Others had faced disciplinary action for complaining about their lack of hours. There was one instance where a woman had been told to move to a zero hours contract or face redundancy. As well as other examples where individuals simply did not know that they would have no guaranteed hours when they signed up for a role.
Whilst an individual may genuinely want the flexibility of a zero hours arrangement, it was clear that for these individuals, and many of the people they worked with, they had not chosen to be on a zero hours contract. For them, ‘flexibility’ actually means stress and job insecurity.
It was encouraging to see that BIS appears to have listened and taken their comments on board. BIS’s statement, released on Tuesday, highlighted four key areas of concern, all of which were raised in our meeting. These were:
1. Exclusivity: where a contract does not guarantee a worker a minimum number of hours, yet also stops that individual from working for another company.
2. Transparency: there is no clear or legal definition of a zero hours contract – it can cover a number of working arrangements. This can lead to confusion and a lack of understanding on contract details and what it means for the individual. In some cases, people are not aware of the fact that they may not be offered work on a regular basis.
3. Uncertainty of earnings: the amount of money a person on a zero hours contract earns depends on the number of hours worked. BIS states that this means zero hours workers may find it harder to calculate earnings, which could lead to concerns about how benefits might be affected. We also know that zero hours workers can struggle to take out mortgages or other loans, preventing them from buying a house or even a car.
4. Balance of power in the employment relationship: there can be penalties if workers do not take hours offered, even if they are offered at very short notice and do not suit the individual. This results in a climate of fear that a person is less likely to be offered regular work in future if they failed to accept the hours on offer.

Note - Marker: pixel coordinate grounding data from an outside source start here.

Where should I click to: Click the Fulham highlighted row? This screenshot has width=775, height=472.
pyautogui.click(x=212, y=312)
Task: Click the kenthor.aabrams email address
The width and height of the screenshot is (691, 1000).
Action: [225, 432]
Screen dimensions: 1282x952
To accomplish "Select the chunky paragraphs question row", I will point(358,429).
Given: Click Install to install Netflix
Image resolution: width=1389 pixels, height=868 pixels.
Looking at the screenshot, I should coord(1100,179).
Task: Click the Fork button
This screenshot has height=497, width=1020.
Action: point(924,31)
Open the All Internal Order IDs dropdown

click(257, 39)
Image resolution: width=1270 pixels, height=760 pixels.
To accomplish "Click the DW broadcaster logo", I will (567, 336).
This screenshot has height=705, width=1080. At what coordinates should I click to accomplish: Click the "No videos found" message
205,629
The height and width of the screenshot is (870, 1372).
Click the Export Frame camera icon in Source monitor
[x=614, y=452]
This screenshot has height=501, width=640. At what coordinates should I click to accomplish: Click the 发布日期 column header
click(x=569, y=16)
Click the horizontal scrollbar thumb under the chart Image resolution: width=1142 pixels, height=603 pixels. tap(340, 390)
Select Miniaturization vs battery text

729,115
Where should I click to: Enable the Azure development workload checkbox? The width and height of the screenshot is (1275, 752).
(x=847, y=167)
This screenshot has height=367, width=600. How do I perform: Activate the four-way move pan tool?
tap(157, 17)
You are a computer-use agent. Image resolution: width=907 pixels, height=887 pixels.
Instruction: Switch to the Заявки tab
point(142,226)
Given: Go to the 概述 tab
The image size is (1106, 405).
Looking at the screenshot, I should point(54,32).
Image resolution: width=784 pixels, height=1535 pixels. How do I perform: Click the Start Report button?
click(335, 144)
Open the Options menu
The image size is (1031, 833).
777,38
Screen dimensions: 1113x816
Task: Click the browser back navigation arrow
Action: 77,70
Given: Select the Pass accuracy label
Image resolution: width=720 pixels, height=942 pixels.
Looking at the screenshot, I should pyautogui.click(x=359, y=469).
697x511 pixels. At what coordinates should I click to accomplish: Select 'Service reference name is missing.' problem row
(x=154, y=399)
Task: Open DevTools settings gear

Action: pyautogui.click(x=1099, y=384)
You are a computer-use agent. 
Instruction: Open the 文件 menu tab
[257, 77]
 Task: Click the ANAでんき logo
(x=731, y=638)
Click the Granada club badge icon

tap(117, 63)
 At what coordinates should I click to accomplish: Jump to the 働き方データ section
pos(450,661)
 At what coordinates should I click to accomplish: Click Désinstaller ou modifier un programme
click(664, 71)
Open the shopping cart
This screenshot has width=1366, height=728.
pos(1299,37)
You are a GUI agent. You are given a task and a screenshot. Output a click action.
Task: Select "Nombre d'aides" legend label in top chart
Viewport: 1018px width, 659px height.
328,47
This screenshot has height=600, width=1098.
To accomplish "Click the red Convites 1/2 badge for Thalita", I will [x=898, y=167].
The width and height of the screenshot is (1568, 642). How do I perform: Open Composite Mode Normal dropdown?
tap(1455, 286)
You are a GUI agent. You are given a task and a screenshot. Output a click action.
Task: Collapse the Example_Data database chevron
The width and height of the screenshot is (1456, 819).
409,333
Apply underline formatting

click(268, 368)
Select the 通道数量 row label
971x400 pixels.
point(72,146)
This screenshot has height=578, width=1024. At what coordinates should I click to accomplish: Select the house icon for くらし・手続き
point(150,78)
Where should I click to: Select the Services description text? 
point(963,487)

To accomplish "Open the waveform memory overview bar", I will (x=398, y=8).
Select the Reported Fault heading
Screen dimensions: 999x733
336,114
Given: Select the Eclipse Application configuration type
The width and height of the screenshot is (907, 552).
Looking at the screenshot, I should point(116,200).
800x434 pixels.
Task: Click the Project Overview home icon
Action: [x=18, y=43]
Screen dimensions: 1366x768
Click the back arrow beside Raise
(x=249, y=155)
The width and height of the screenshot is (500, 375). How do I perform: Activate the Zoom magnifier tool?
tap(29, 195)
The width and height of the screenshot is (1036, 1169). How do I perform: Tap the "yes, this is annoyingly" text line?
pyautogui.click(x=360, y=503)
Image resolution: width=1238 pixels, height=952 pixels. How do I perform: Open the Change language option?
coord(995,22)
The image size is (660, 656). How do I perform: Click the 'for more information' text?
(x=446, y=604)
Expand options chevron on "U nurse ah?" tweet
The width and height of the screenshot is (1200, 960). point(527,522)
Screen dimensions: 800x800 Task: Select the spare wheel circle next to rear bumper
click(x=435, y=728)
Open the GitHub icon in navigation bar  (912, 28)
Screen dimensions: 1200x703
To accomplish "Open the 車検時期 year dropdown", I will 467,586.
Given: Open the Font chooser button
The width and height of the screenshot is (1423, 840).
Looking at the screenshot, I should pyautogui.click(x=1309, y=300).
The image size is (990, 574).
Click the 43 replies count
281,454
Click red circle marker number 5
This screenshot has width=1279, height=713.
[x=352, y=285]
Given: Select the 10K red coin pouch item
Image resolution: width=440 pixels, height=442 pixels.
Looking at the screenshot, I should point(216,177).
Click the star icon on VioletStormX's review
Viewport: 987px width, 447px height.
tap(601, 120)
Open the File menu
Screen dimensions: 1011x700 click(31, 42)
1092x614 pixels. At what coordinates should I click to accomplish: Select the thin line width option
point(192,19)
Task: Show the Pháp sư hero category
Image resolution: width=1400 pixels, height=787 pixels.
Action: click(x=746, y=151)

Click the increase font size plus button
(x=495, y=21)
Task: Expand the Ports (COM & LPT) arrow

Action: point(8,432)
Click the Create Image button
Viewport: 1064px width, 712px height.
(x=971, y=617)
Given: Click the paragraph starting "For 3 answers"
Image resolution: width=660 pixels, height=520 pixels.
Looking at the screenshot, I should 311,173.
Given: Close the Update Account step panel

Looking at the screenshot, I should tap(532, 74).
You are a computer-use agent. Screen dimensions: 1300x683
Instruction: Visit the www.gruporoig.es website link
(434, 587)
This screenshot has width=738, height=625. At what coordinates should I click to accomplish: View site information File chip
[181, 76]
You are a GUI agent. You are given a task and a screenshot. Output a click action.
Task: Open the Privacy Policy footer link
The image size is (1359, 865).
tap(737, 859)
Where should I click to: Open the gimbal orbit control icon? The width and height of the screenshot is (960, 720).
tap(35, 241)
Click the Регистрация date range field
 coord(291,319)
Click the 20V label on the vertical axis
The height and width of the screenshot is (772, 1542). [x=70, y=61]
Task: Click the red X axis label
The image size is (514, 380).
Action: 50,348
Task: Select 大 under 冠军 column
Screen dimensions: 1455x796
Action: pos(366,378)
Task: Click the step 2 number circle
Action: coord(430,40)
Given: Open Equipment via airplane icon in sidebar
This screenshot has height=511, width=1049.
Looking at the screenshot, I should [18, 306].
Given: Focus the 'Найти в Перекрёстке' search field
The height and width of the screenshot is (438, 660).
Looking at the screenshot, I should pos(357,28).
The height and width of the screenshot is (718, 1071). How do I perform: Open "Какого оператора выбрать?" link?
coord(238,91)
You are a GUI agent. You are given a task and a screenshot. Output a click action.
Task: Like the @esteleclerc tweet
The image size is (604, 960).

Of course, the all-important question is what BIS will do to address these problems. Whilst companies such as Sports Direct may already be in breach of existing legislation, in other cases, workers may find themselves with little redress without further government action.
We are therefore pleased that BIS has also announced a public consultation on zero hours contracts to focus on how to tackle the problems it has identified. This consultation was one of the primary aims of our meeting with BIS.
Of course, legislating to prevent these abuses may not be easy, given the wide range of arrangements that are referred to under the umbrella term of ‘zero hours contract’.
Companies may also try to get around any legislation by providing a small number of fixed hours per week and leaving the rest to be dealt with as ‘overtime’. There are ways around these problems – for example, Ireland’s legislation protects people who work, in any week, for less than 25% of the hours for which they have to be available.
In any case, this is precisely why a consultation is a good idea – we will all have an opportunity to suggest solutions to the problems of defining the contracts and how to legislate against exploitation. Participants in the consultation can also address any unintended consequences of new laws. There are cases where a zero hours contract is necessary and desirable for both parties and new legislation should not prohibit these.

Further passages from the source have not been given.